Reputation: 490

Regular expression to capture a tag

I have the following html text and in javascript i need to caputure all the tags "p" that have a class "page-break" and then replace it for any text.

I need use regular expression beacuse this html text is going to be processed like a text not like a DOM estrucutre

<p>Lorem ipsum dolor sit amet, consectetur adipiscing elit.
Praesent pellentesque tincidunt adipiscing</p>

<p class="page-break">break</p>

<p>Suspendisse a velit at diam facilisis
egestas sit amet a lectus.</p>

<p class="page-break">other</p>

<p>Donec tristique placerat massa vitae hendrerit. Maecenas nec
massa adipiscing sem venenatis vehicula. Suspendisse mattis pretium
libero quis dignissim. Nulla volutpat imperdiet vehicula. Donec ut
tristique neque.</p>

What prevent me to use a dom parser is than i plan to insert a not valid html element i plan transform the previus HTML into this, i need to parse firt like a text to skip html validation and then paste it like this

 <div class="pag visible">
 <p>Lorem ipsum dolor sit amet, consectetur adipiscing elit.
    Praesent pellentesque tincidunt adipiscing</p>
 </div>
 <div class="pag">   
    <p>Suspendisse a velit at diam facilisis
    egestas sit amet a lectus.</p>
 </div>
 <div class="pag">   
    <p>Donec tristique placerat massa vitae hendrerit. Maecenas nec
    massa adipiscing sem venenatis vehicula. Suspendisse mattis pretium
    libero quis dignissim. Nulla volutpat imperdiet vehicula. Donec ut
    tristique neque.</p>
 </div>

as you can see every ".page-break" is replace ir

Upvotes: 1

Answers (4)

ted

Reputation: 5329

// your content
var content = '<p>Lorem ips...';
// to match any <p> with correspondent class
var regex = /(<p class.?=.?"page-break">.*<\/p>)+/g;
// to replace it with whatever you need:
content.replace(regex, "<p>MY TEXT HERE</p>");

Example

Upvotes: 1

Vaman Kulkarni

Reputation: 3451

It is not advisable to parse HTML with regex. You can use XPath for fetching all the  with specified criteria and iterate over the returned list and update the textContent for each  as shown in below snippet.

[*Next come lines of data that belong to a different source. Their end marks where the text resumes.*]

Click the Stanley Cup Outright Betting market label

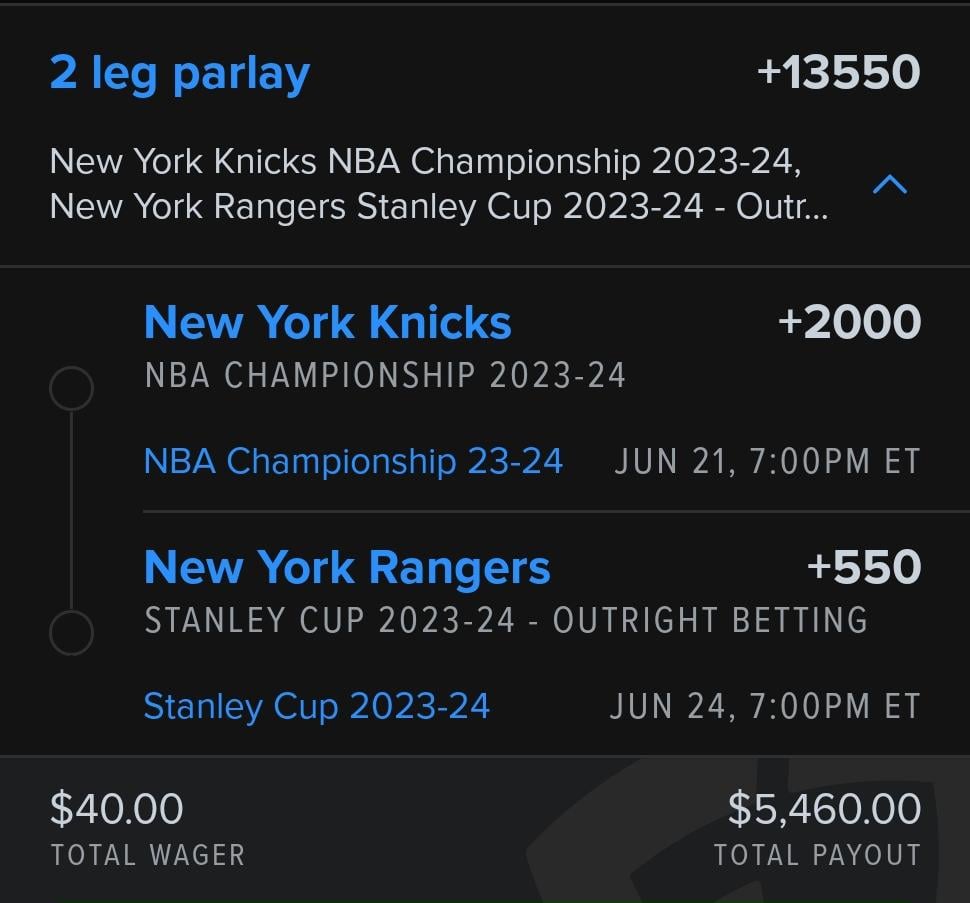click(x=506, y=620)
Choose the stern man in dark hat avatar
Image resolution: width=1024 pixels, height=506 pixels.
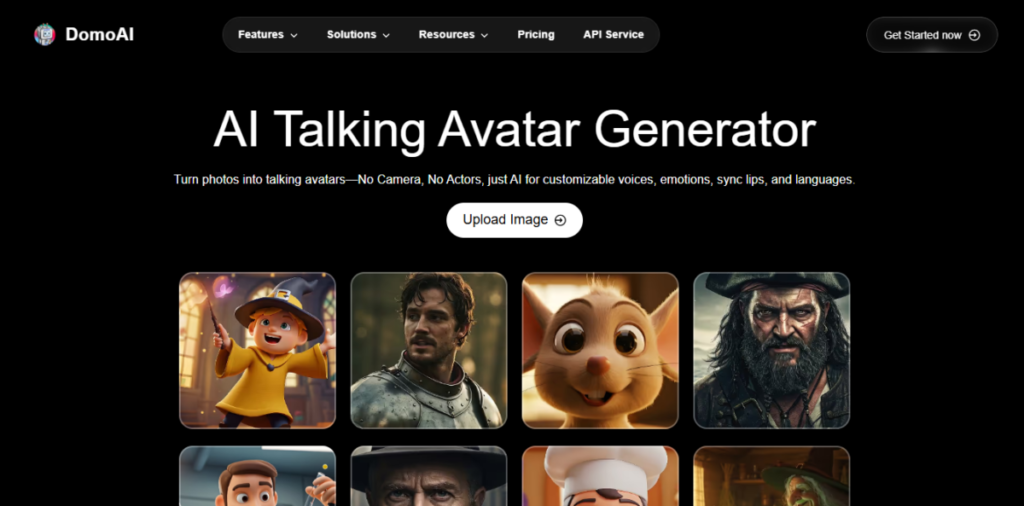coord(429,477)
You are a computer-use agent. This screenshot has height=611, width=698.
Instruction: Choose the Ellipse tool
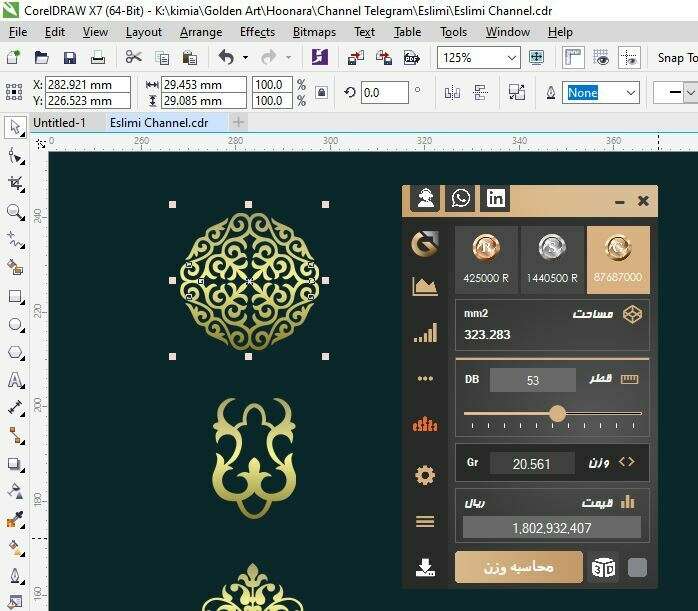click(x=15, y=325)
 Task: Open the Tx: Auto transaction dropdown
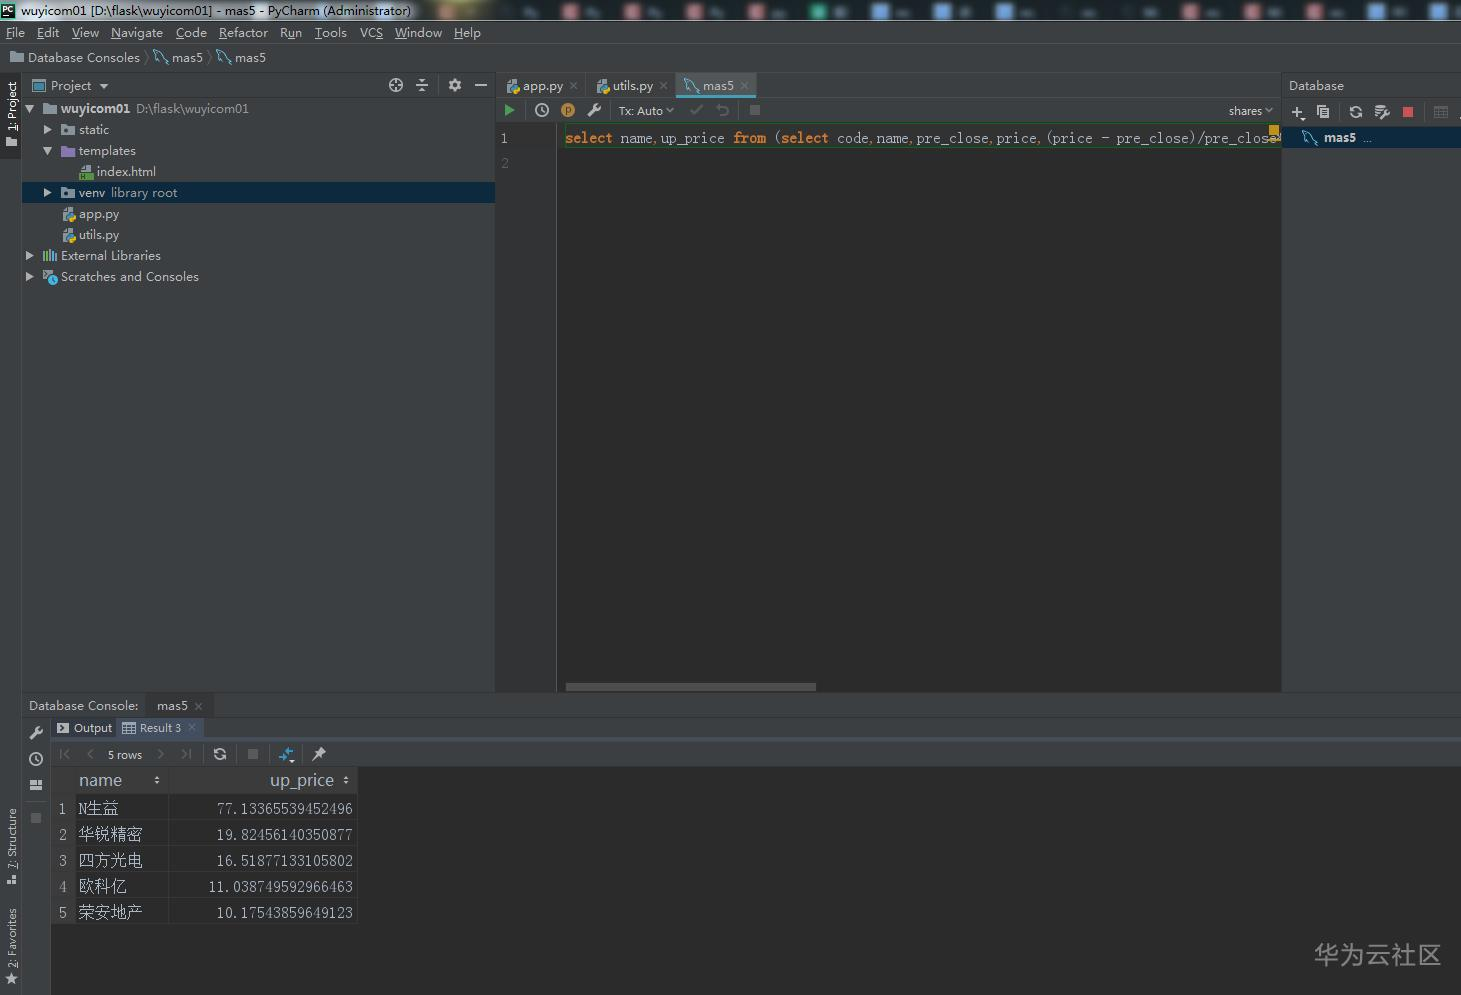tap(646, 111)

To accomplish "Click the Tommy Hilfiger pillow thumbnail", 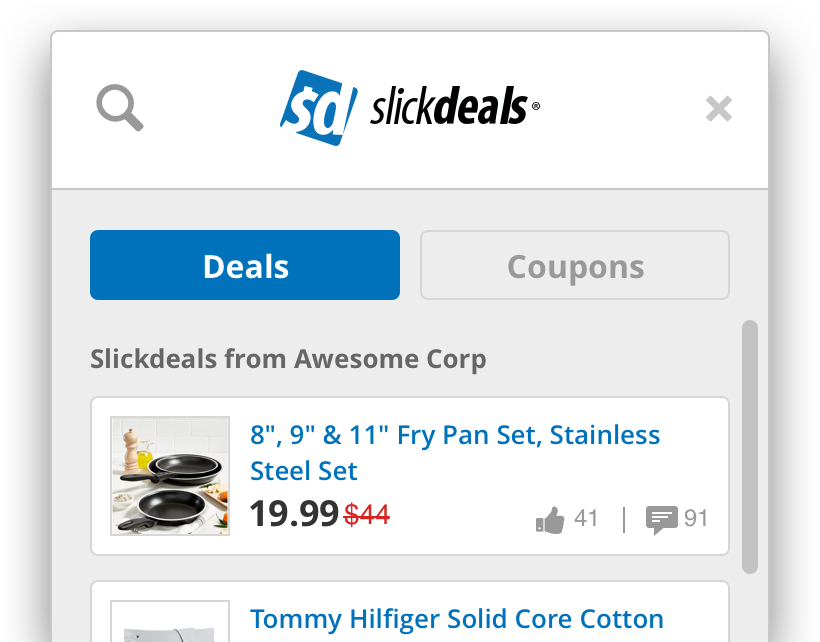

var pList = document.evaluate("//p[@class='page-break']", document, null, XPathResult.ANY_TYPE, null);   
var item = pList.iterateNext();  
while (item) {  
    item.textContent = "New Text";
    item = pList.iterateNext();  
}

Explanation

//p[@class='page-break'] will fetch all the  elements with class='page-break'. document.evaluate function will return you object of type XPathResult. Using interateNext() function you can get its element. You can set new text using textContent property.

Upvotes: 0

Oleg V. Volkov

Reputation: 22421

Don't use regexp to parse HTML. Use DOM instead. If you have plain string, create a DocumentFragment and assign it to its .innerHTML to get DOM.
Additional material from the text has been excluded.